What to produce:
Rewrite the lines as a numbered list, starting at the line that contains "How do I perform: Open" and running through the end of the entries below. Skip blank lines and leave the pictures out.

Material provided:

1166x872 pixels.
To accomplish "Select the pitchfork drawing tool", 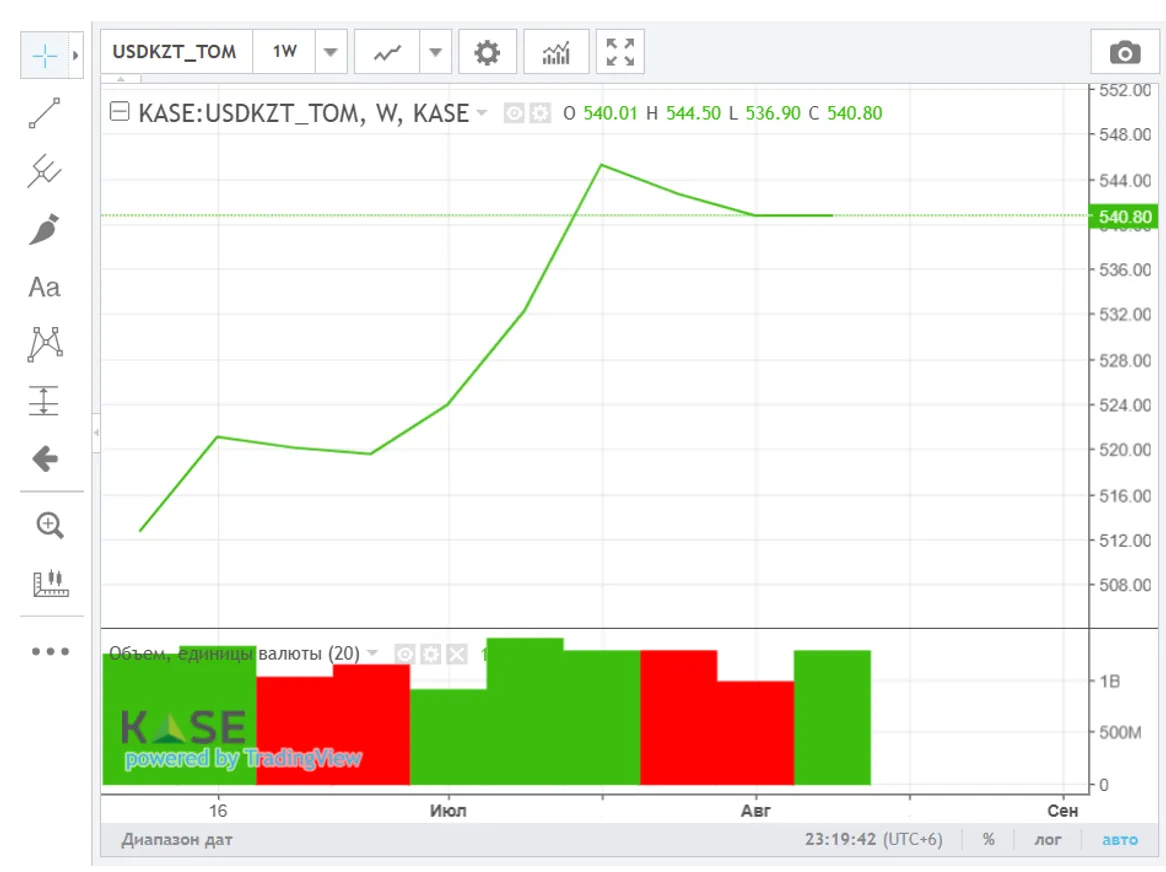I will coord(44,172).
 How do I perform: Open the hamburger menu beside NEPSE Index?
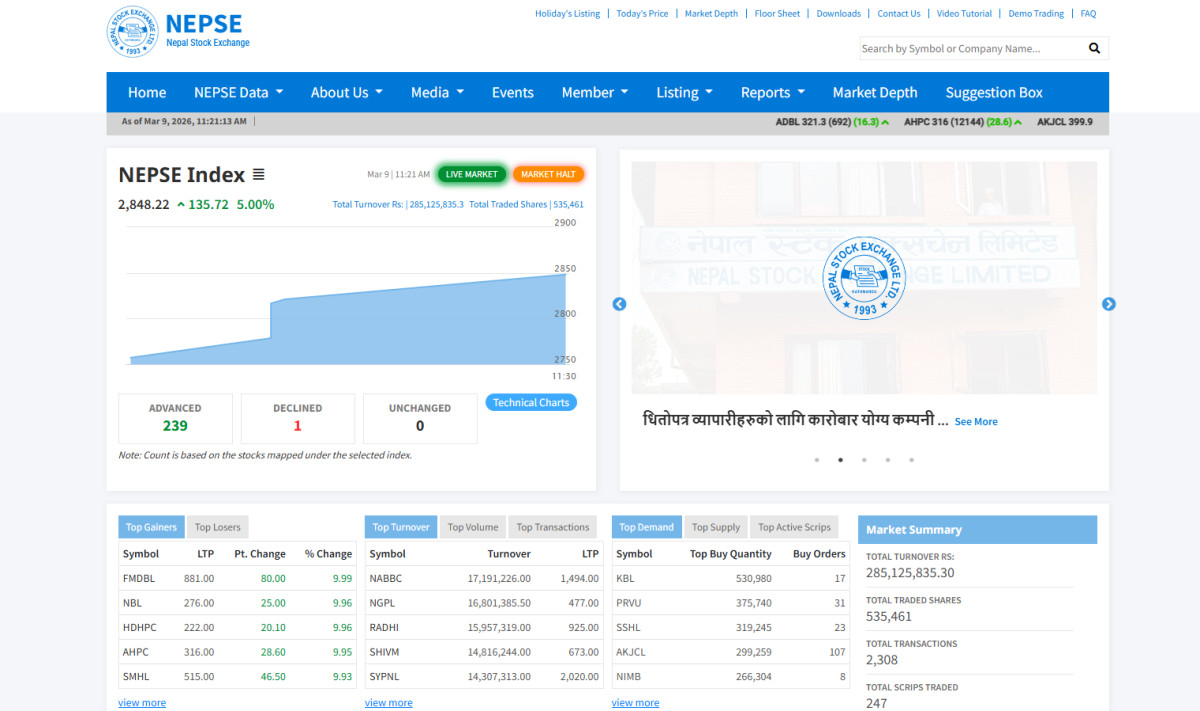click(x=259, y=175)
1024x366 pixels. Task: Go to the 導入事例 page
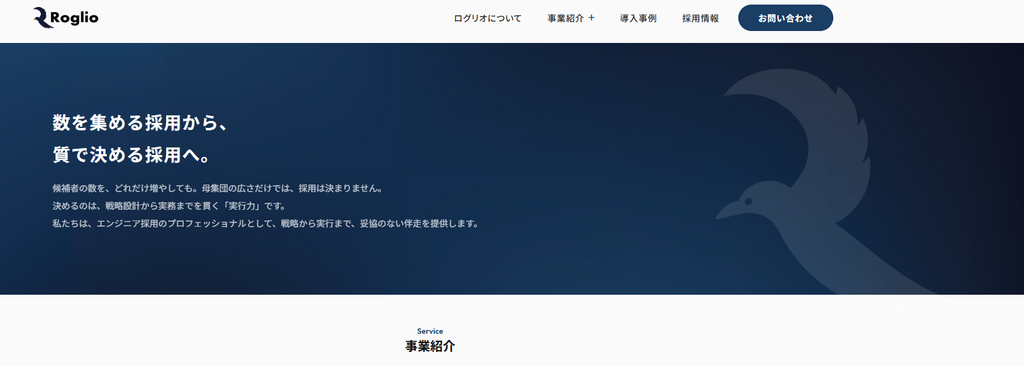coord(638,18)
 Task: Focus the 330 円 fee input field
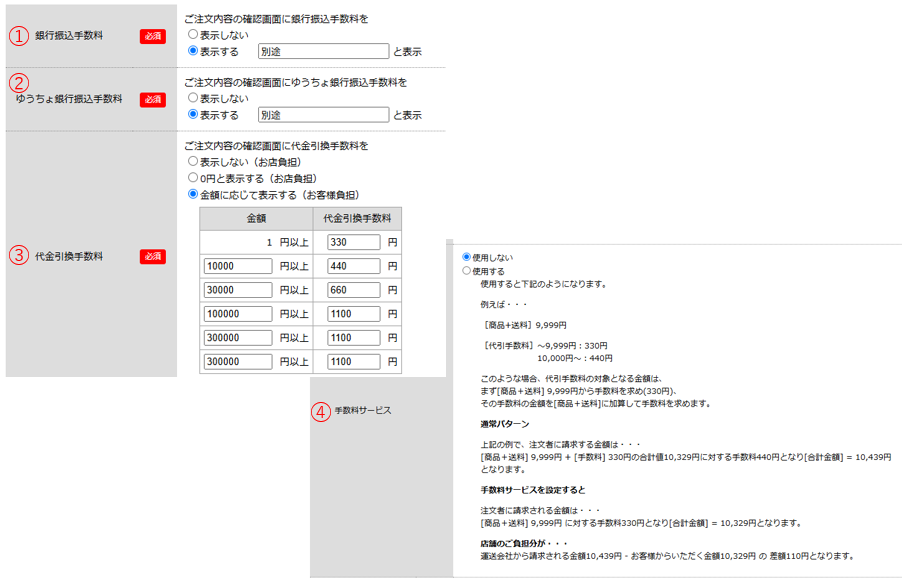tap(353, 242)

Task response:
1.  How do I perform: Open the hamburger menu beside NEPSE Index?
2. click(x=259, y=175)
3. 1024x366 pixels. Task: Go to the 導入事例 page
4. coord(638,18)
5.  Task: Focus the 330 円 fee input field
6. tap(353, 242)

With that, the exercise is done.